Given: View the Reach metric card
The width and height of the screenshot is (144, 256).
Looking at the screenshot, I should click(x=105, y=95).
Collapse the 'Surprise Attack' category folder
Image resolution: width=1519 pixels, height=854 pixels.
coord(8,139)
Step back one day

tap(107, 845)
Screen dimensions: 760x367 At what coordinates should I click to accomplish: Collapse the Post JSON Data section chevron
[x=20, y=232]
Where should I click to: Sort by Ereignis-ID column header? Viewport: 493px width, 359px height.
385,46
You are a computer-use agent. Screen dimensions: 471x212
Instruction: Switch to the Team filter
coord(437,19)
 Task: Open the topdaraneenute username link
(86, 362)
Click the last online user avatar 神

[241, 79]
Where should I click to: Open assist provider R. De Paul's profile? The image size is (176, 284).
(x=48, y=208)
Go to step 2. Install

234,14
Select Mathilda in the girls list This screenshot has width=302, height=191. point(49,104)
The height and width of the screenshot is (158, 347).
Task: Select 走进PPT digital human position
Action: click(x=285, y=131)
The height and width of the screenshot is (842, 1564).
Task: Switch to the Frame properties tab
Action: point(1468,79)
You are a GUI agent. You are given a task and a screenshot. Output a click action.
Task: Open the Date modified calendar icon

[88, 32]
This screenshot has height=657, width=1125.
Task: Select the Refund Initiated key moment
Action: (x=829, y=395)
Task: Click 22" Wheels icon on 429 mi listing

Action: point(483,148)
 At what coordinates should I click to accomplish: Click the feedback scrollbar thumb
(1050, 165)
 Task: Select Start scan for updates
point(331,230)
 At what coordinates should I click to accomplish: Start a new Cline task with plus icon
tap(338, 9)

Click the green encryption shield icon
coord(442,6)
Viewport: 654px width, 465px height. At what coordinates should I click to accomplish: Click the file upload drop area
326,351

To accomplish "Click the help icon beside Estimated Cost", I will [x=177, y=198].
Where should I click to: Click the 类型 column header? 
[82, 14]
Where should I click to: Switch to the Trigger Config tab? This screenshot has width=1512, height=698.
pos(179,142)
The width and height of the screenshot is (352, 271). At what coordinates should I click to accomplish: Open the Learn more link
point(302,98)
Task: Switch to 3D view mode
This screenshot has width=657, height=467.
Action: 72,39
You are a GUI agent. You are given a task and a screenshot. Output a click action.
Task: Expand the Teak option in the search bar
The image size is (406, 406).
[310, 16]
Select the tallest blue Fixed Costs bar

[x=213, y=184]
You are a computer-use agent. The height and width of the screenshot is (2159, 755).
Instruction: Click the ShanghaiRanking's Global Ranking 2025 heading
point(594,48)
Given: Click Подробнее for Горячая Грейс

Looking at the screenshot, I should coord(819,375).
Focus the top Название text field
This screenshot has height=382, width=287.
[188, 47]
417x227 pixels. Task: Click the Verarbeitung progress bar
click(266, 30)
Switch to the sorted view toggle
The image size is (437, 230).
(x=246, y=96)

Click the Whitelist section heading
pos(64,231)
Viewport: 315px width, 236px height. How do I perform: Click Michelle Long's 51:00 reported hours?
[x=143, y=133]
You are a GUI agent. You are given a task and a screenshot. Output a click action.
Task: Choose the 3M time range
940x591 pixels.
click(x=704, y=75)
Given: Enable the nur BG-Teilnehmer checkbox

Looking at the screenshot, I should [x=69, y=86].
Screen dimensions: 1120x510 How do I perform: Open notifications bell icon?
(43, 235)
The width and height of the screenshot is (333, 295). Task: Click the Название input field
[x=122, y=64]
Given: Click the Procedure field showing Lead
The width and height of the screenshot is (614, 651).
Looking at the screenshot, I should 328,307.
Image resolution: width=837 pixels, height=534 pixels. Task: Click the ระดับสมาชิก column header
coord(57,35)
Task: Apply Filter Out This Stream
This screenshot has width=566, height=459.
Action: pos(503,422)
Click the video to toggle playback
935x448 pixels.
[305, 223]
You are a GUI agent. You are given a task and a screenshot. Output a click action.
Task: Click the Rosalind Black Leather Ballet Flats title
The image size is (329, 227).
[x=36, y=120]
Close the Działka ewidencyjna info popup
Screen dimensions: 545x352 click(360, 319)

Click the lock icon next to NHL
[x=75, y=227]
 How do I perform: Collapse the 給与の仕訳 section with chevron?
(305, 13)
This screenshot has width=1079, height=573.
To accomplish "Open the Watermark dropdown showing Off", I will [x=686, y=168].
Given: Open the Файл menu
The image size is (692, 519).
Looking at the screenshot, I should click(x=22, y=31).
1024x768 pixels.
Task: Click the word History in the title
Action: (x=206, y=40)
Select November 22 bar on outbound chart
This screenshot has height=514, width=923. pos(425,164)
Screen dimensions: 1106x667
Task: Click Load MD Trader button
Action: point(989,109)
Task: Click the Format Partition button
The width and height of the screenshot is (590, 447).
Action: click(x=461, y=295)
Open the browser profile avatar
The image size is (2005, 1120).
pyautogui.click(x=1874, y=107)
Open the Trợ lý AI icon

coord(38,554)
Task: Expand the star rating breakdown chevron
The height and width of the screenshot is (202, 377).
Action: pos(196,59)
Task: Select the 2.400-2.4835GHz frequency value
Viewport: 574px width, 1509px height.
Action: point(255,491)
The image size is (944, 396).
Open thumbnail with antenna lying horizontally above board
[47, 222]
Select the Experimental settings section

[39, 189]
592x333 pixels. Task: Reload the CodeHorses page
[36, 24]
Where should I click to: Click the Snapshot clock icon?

Stated exercise:
Print every item above word for word, with nothing changed.

Result for this exercise:
Given: View the Reach metric card
The width and height of the screenshot is (144, 256).
Looking at the screenshot, I should click(x=105, y=95).
Collapse the 'Surprise Attack' category folder
Image resolution: width=1519 pixels, height=854 pixels.
coord(8,139)
Step back one day

tap(107, 845)
Screen dimensions: 760x367 At what coordinates should I click to accomplish: Collapse the Post JSON Data section chevron
[x=20, y=232]
Where should I click to: Sort by Ereignis-ID column header? Viewport: 493px width, 359px height.
385,46
You are a computer-use agent. Screen dimensions: 471x212
Instruction: Switch to the Team filter
coord(437,19)
 Task: Open the topdaraneenute username link
(86, 362)
Click the last online user avatar 神

[241, 79]
Where should I click to: Open assist provider R. De Paul's profile? The image size is (176, 284).
(x=48, y=208)
Go to step 2. Install

234,14
Select Mathilda in the girls list This screenshot has width=302, height=191. point(49,104)
The height and width of the screenshot is (158, 347).
Task: Select 走进PPT digital human position
Action: click(x=285, y=131)
The height and width of the screenshot is (842, 1564).
Task: Switch to the Frame properties tab
Action: point(1468,79)
You are a GUI agent. You are given a task and a screenshot. Output a click action.
Task: Open the Date modified calendar icon

[88, 32]
This screenshot has height=657, width=1125.
Task: Select the Refund Initiated key moment
Action: (x=829, y=395)
Task: Click 22" Wheels icon on 429 mi listing

Action: point(483,148)
 At what coordinates should I click to accomplish: Click the feedback scrollbar thumb
(1050, 165)
 Task: Select Start scan for updates
point(331,230)
 At what coordinates should I click to accomplish: Start a new Cline task with plus icon
tap(338, 9)

Click the green encryption shield icon
coord(442,6)
Viewport: 654px width, 465px height. At what coordinates should I click to accomplish: Click the file upload drop area
326,351

To accomplish "Click the help icon beside Estimated Cost", I will [x=177, y=198].
Where should I click to: Click the 类型 column header? 
[82, 14]
Where should I click to: Switch to the Trigger Config tab? This screenshot has width=1512, height=698.
pos(179,142)
The width and height of the screenshot is (352, 271). At what coordinates should I click to accomplish: Open the Learn more link
point(302,98)
Task: Switch to 3D view mode
This screenshot has width=657, height=467.
Action: 72,39
You are a GUI agent. You are given a task and a screenshot. Output a click action.
Task: Expand the Teak option in the search bar
The image size is (406, 406).
[310, 16]
Select the tallest blue Fixed Costs bar

[x=213, y=184]
You are a computer-use agent. The height and width of the screenshot is (2159, 755).
Instruction: Click the ShanghaiRanking's Global Ranking 2025 heading
point(594,48)
Given: Click Подробнее for Горячая Грейс

Looking at the screenshot, I should coord(819,375).
Focus the top Название text field
This screenshot has height=382, width=287.
[188, 47]
417x227 pixels. Task: Click the Verarbeitung progress bar
click(266, 30)
Switch to the sorted view toggle
The image size is (437, 230).
(x=246, y=96)

Click the Whitelist section heading
pos(64,231)
Viewport: 315px width, 236px height. How do I perform: Click Michelle Long's 51:00 reported hours?
[x=143, y=133]
You are a GUI agent. You are given a task and a screenshot. Output a click action.
Task: Choose the 3M time range
940x591 pixels.
click(x=704, y=75)
Given: Enable the nur BG-Teilnehmer checkbox

Looking at the screenshot, I should [x=69, y=86].
Screen dimensions: 1120x510 How do I perform: Open notifications bell icon?
(43, 235)
The width and height of the screenshot is (333, 295). Task: Click the Название input field
[x=122, y=64]
Given: Click the Procedure field showing Lead
The width and height of the screenshot is (614, 651).
Looking at the screenshot, I should 328,307.
Image resolution: width=837 pixels, height=534 pixels. Task: Click the ระดับสมาชิก column header
coord(57,35)
Task: Apply Filter Out This Stream
This screenshot has width=566, height=459.
Action: pos(503,422)
Click the video to toggle playback
935x448 pixels.
[305, 223]
You are a GUI agent. You are given a task and a screenshot. Output a click action.
Task: Click the Rosalind Black Leather Ballet Flats title
The image size is (329, 227).
[x=36, y=120]
Close the Działka ewidencyjna info popup
Screen dimensions: 545x352 click(360, 319)

Click the lock icon next to NHL
[x=75, y=227]
 How do I perform: Collapse the 給与の仕訳 section with chevron?
(305, 13)
This screenshot has width=1079, height=573.
To accomplish "Open the Watermark dropdown showing Off", I will [x=686, y=168].
Given: Open the Файл menu
The image size is (692, 519).
Looking at the screenshot, I should click(x=22, y=31).
1024x768 pixels.
Task: Click the word History in the title
Action: (x=206, y=40)
Select November 22 bar on outbound chart
This screenshot has height=514, width=923. pos(425,164)
Screen dimensions: 1106x667
Task: Click Load MD Trader button
Action: point(989,109)
Task: Click the Format Partition button
The width and height of the screenshot is (590, 447).
Action: click(x=461, y=295)
Open the browser profile avatar
The image size is (2005, 1120).
pyautogui.click(x=1874, y=107)
Open the Trợ lý AI icon

coord(38,554)
Task: Expand the star rating breakdown chevron
The height and width of the screenshot is (202, 377).
Action: pos(196,59)
Task: Select the 2.400-2.4835GHz frequency value
Viewport: 574px width, 1509px height.
Action: point(255,491)
The image size is (944, 396).
Open thumbnail with antenna lying horizontally above board
[47, 222]
Select the Experimental settings section

[39, 189]
592x333 pixels. Task: Reload the CodeHorses page
[36, 24]
Where should I click to: Click the Snapshot clock icon?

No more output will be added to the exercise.